Syarat keempat adalah apakah kebijakan yang akan diimplementasikan didasari hubungan kausal yang andal. Jadi, prinsipnya adalah apakah kebijakan tersebut memang dapat menyelesaikan masalah yang hendak ditanggulangi. Dalam metodologi dapat disederhanakan menjadi “apakah jika X dilakukan akan terjadi Y”.
Syarat kelima adalah seberapa banyak hubungan kausalitas yang terjadi. Asumsinnya, semakin sedikit hubungan “sebab akibat”,semakin tinggi pula hasil yang dikehendaki oleh kebijakan tersebut dapat dicapai. Sebuah kebijkan yang mempunyai hubungan kausalitas yang kompleks, otomatis menurunkan efektivitas implementasi kebijakan .
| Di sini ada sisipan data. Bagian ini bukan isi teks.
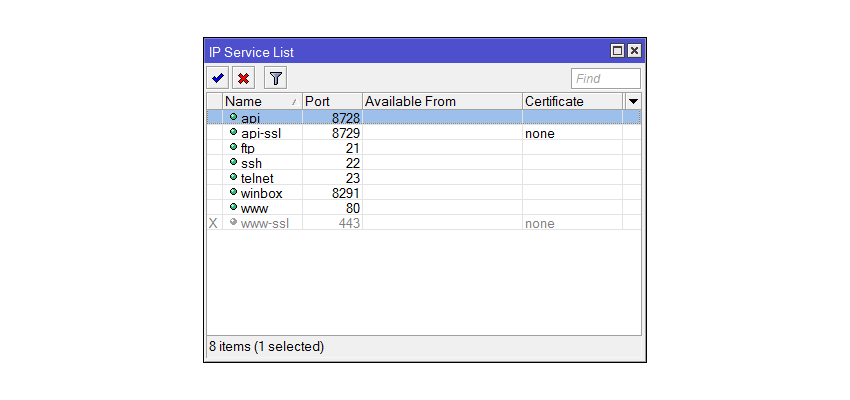The image size is (850, 400).
Task: Click inside the Find search field
Action: point(606,79)
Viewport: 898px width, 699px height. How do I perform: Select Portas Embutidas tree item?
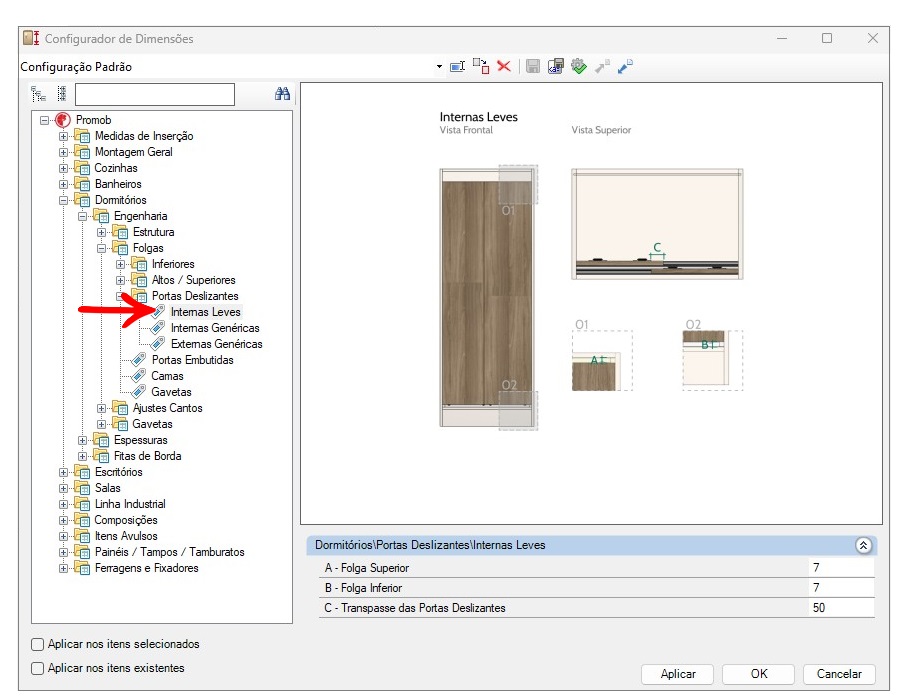pos(192,360)
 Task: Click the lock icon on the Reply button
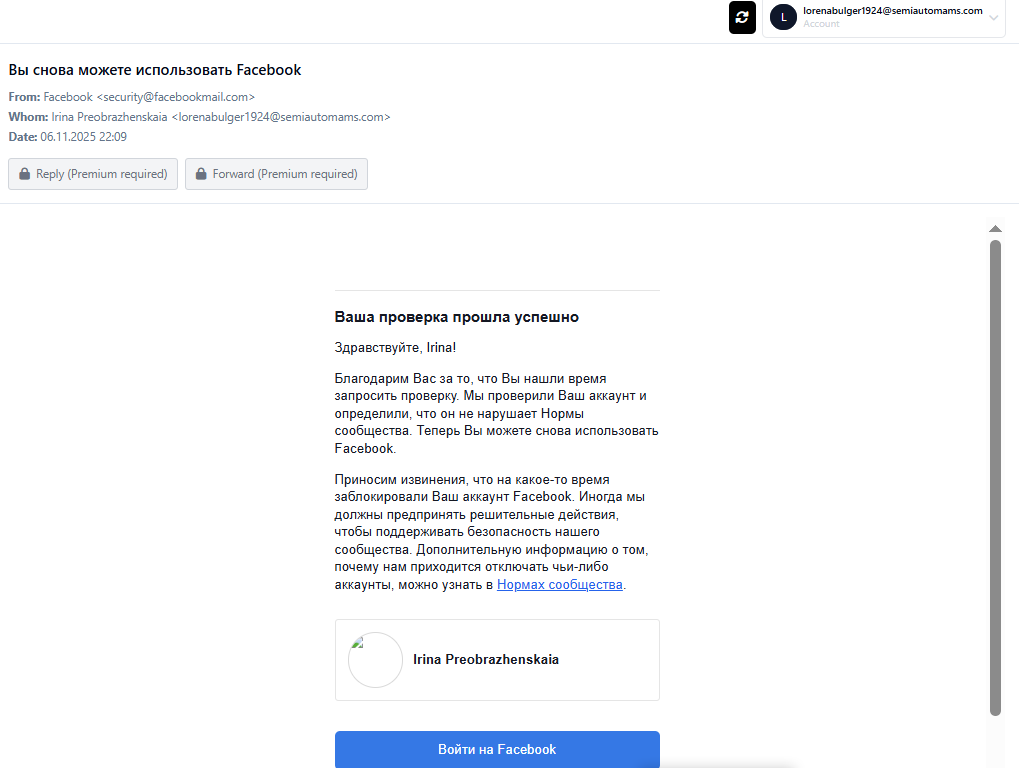click(x=25, y=174)
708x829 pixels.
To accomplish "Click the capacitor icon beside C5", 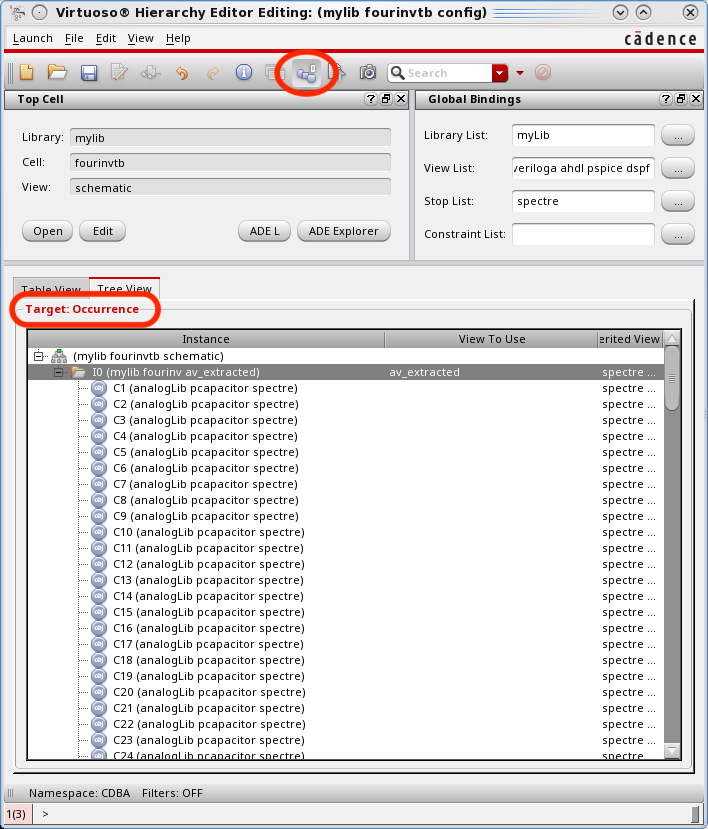I will [x=99, y=452].
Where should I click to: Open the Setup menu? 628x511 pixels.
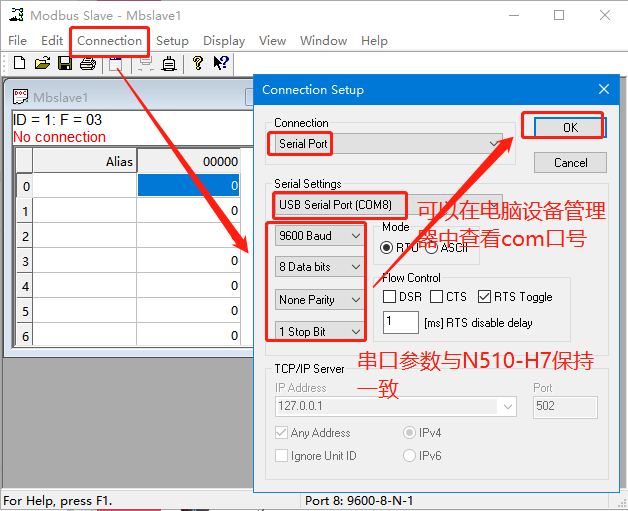pos(172,41)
Syarat keenam adalah apakah hubungan saling ketergantungan kecil. Asumsinya adalah jika hubungan saling ketergantungan tinggi, justru implementasi tidak akan dapat berjalan secara efektif apa lagi jika hubungannya adalah hubungan ketergantungan. Implementasi kebijakan pengaruh utamaan gender banyak menemui kendala karena Kantor Menteri Negara Pemberdayaan Perempuan tergantung dalam intensitas yang tinggi kepada seluruh departemen dan LPND serta kepada daerah-daerah.
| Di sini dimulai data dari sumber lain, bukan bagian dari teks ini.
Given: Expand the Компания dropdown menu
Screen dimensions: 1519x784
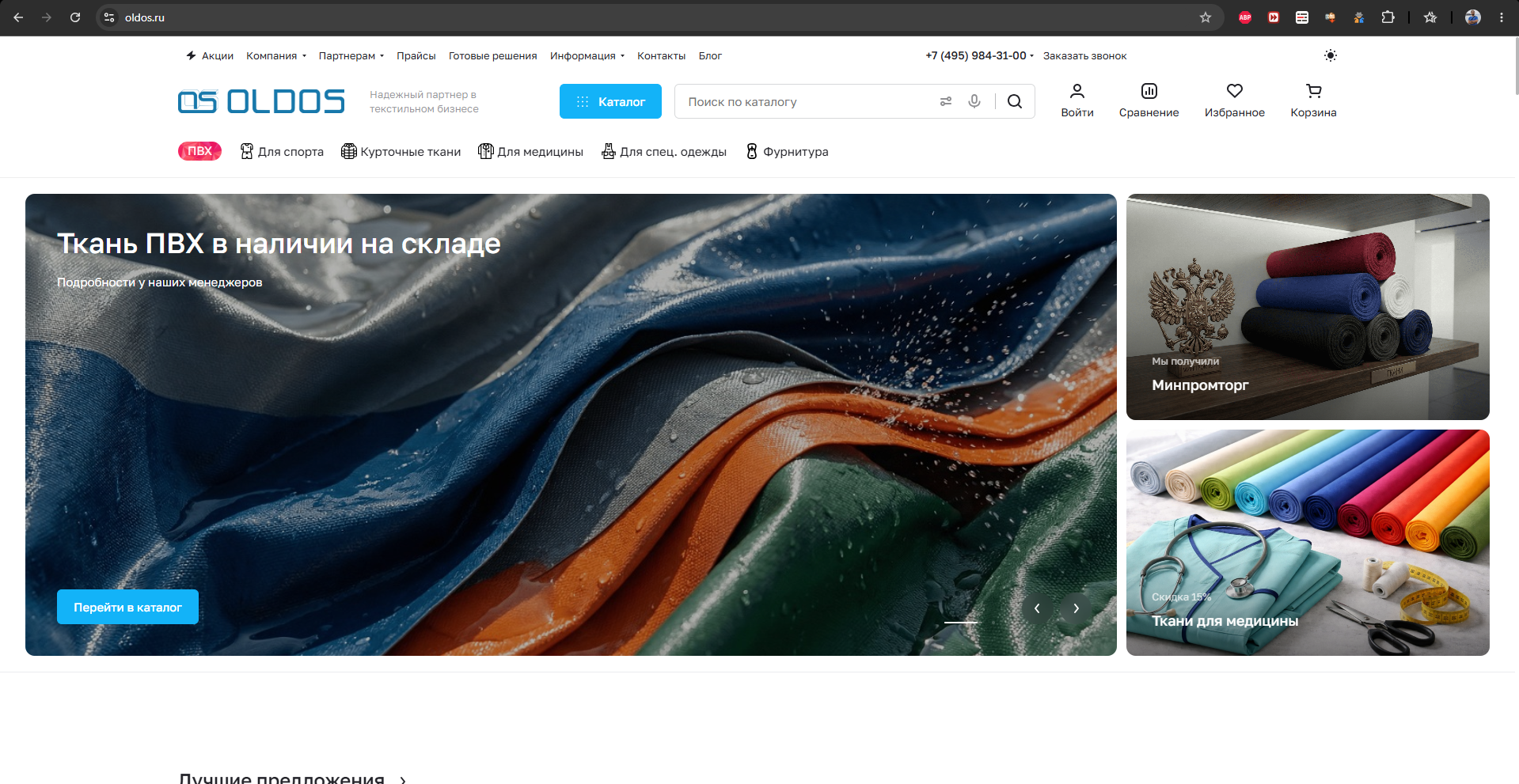Looking at the screenshot, I should click(x=276, y=55).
Syarat ketujuh adalah pemahaman yang mendalam dan kesepakatan terhadap tujuan. Tidaklah begitu sulit dipahami, bahwa mereka yang ada dalam perahu yang sama sepakat akan tujuan yang sama . sebuah perahu dengan penumpang dengan tujuan yang berbeda-beda dan tidak ada yang mampu memimpin, adalah sebuah perahu yang tidak pernah beranjakk dari tempatnya berada. Jika Kepala Daerah dan DPRD tidak pernah bersepakat bahkan saling menjatuhkan untuk menyusun satu kebaikan publik untuk membawa kemajuan bagi rakyat daerah, yang terjadi adalah kemerosotan pembangunan dikawasan tersebut.
Syarat kedelapan adalah bahwa tugas-tugas telah dirinci dan ditempatkan dalam urutan yang benar. Tugas yang jelas dan prioritas yang jelas adalah kunci efektivitas implementassi kebijakan.
Syarat kesembilan adalah komunikasi dan koordinasi yang sempurna. Komunikasi adalah organisasi, dan koordinasi adalah asal muasal dari kerjasama tim serta ter bentuknya sinergi. Syarat kesepuluh adalah bahwa pihak-pihak yang memiliki wewenang dapat menuntut dan mendapatkan kepatuhan yang sempurna.Kekuasan atau power adalah syarat bagi kefektivan implementasi kebijakan. Tanpa otoritas yang berasal dari kekuasaan, maka kebijakan akan tetap berupa kebijakan tanpa ada impak bagi target kebijakan.
Memilih Model
Setelah mengetahui model-model implementasi kebijakan, masalah penting adalah model mana yang terbaik yang hendak dipakai? Jawabannya adalah tidak ada model yang terbaik. Setiap jenis kebijakan publik memerlukan model implementasi kebijakan yang berlainan. Ada kebijakan publik yang perlu diimplementasikan secara top-down seperti kebijakan anti-terorisme. Kebijakan – kebijakan yang bersifat top-downer adalah kebijakan yang bersifat sangat strategis dan berhubungan dengan keselamatan negara. Berbeda dengan kebijakan yang lebih efektif jika diimplementasikan secara Bottom-upper, yang biasanya berkenaan dengan hal-hal yang tidak secara langsung berkenaan dengan national security seperti kebijakan kontrasepsi (KB), padi varitas ungul, pengembangan ekonomi nelayan, dan sejenisnya.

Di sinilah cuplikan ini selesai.